* Entries provided

★ ★ ★ ★

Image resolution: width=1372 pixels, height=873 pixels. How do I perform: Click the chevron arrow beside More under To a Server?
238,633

★ ★ ★ ★

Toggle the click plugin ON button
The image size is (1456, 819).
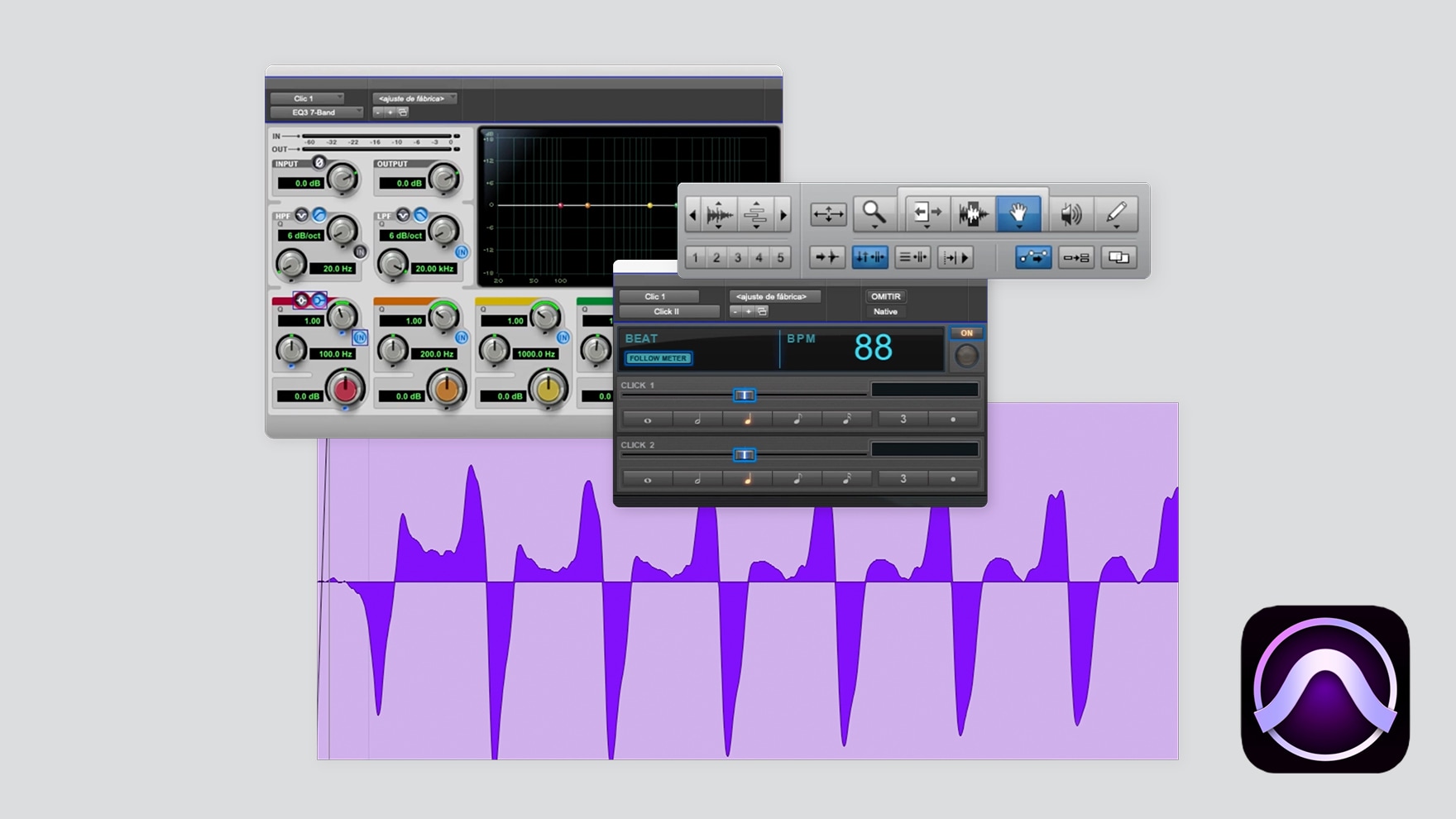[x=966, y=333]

★ ★ ★ ★

Rewrite the listing lines from the one containing "Toggle the click plugin ON button" up to and including the one containing "[x=966, y=333]", requests and all, shifting every coordinate in the answers by -11. Leave the pictures out.

* Completed exercise
Toggle the click plugin ON button
The image size is (1456, 819).
[x=955, y=322]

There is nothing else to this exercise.